February 4, 2022 | NEWS | By Sabrina Brewer
Chaplain Kate Holbrook discusses moving to Colorado Springs, her roles at CC, and her favorite poems. This interview has been edited for length and clarity.
As a chaplain, I do many different things. I accompany the campus as faculty, staff and students, but especially students, in the search for meaning making. There’re so many different ways that people make meaning in their lives. For some people, it’s through religious and spiritual traditions, through practices, through text. For other people, it might be through an aha moment. It could be through nature, it could be through art, it could be through an experience of crisis.
In the Chaplain’s Office and contemplative life, we try to create space for that sense of meaning making. Whether you are an atheist, or whether you practice Santería, or whether you find your practice in nature, or whether you’re interested in exploring spiritual practices in anti-racism. Whatever it might be, there’s space if you just need to be and not explain yourself for a while.
So really, supporting students where they’re at, and finding space for the head and the heart to come together. On campus, a lot of times we spend so much time here, in the head, but we are so much more than that. We are integrated beings. And so how do we create space for the heart? How do we create space for spirit? How do we create space for that sense of embodiment, the different ways of knowing that inform our values, that inform how we want to live in the world?
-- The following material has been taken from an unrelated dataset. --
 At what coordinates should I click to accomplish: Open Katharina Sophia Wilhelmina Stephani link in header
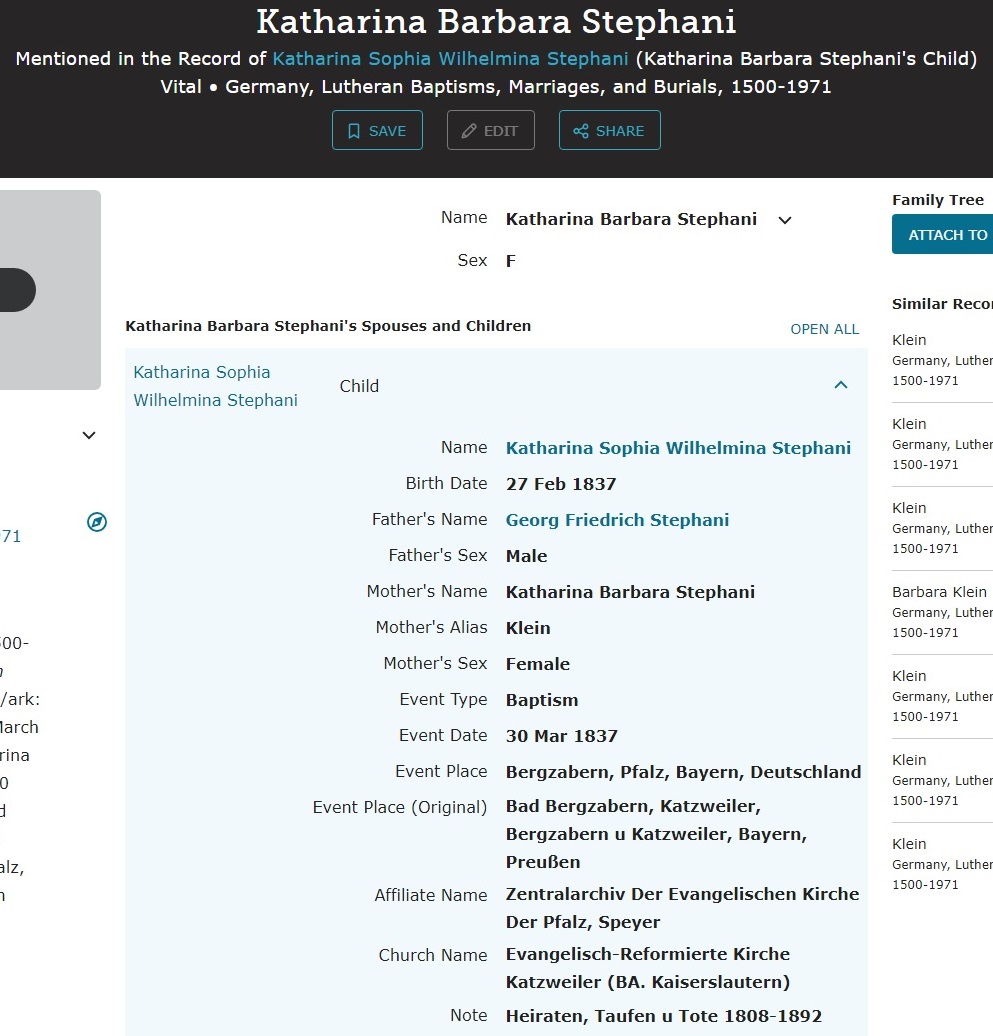pos(450,59)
In my life, every experience has led to another experience that has led to another experience. When I was in college, I would never have imagined ending up in academia because I thought it was very disembodied and very disconnected. It wasn’t a blip of a thought.
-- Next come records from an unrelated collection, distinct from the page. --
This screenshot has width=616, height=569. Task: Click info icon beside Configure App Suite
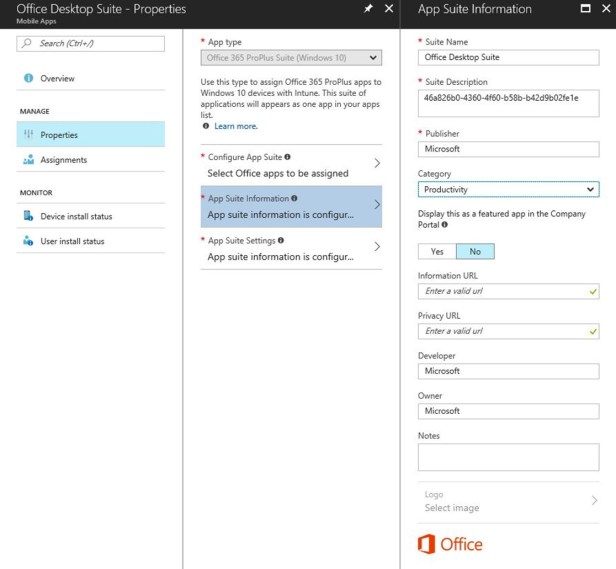(288, 157)
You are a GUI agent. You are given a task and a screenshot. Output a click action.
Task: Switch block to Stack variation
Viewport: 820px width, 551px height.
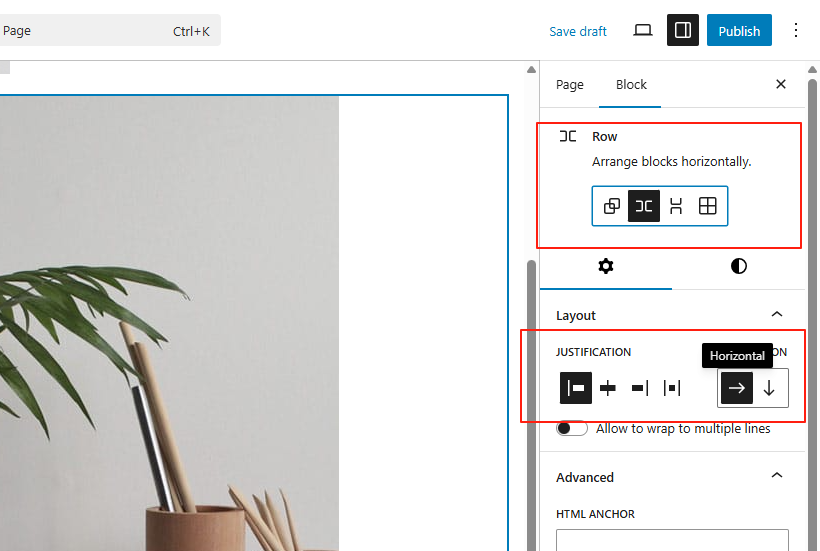(676, 206)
After I graduated college, I ended up working on farms for a year and then at a retreat center. Any glorifying of becoming a farmer or working at a retreat center was dashed pretty quickly because it was very intense. It’s very physical. And there wasn’t a lot of community.
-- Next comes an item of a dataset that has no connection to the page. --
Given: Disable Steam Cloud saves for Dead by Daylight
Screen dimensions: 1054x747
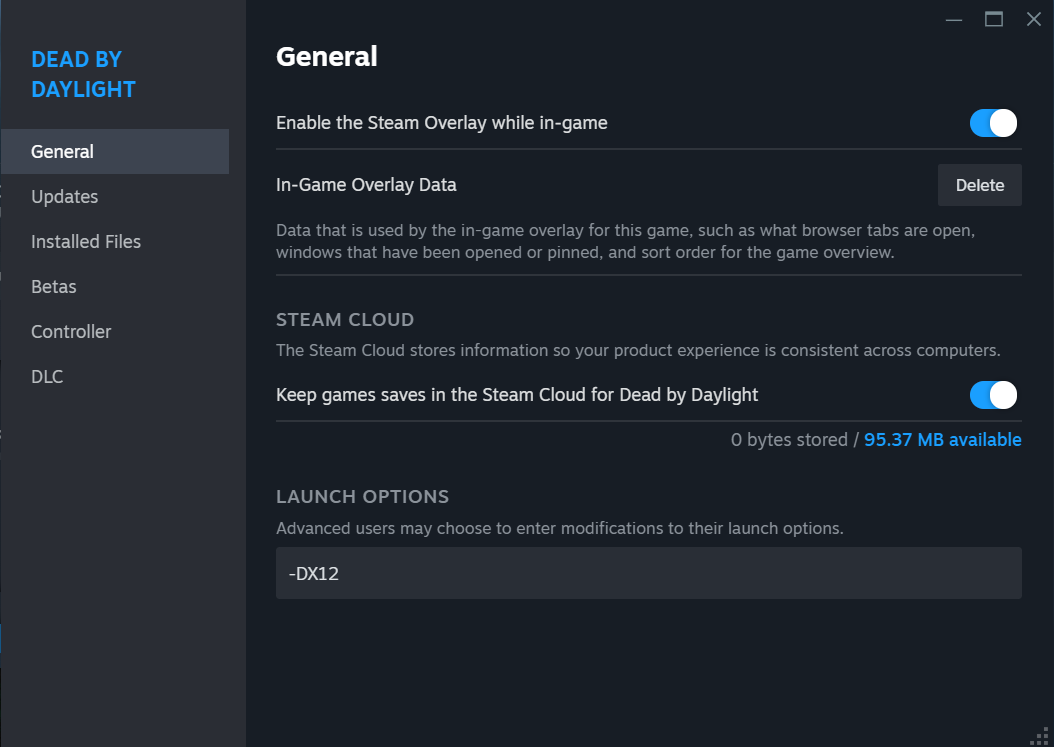Looking at the screenshot, I should pos(993,395).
I did an internship at a girls’ high school in New Zealand, because I couldn’t find a high school setting to get an internship at in the Bay Area. While I was there, something resonated, something sparked, something clicked.
Colorado Springs was different in 2006. It was really hard to leave the Bay Area at the time. It was a harder move landscape wise than I was expecting because I was a very coastal person.
I remember driving here, and I passed the Air Force Academy, and then I passed the Focus on the Family sign. At that time, Focus on the Family had a much bigger presence in town than it does now. And I was like, ‘Why did I do this?’
It was an adjust culturally because it was very culturally different than what I was used to having come from Berkeley, but the Springs has changed quite a bit and it made me do a lot of internal work deep inside.
I have a cat named Beto and he’s amazing. He loves to lie on top of me which often means that I cannot move. I refuse to move him because I just, I can’t. So he’ll sit and he’ll just purr and purr, and I just allow myself to take that time just to be present with him and allow his purring to be present with me.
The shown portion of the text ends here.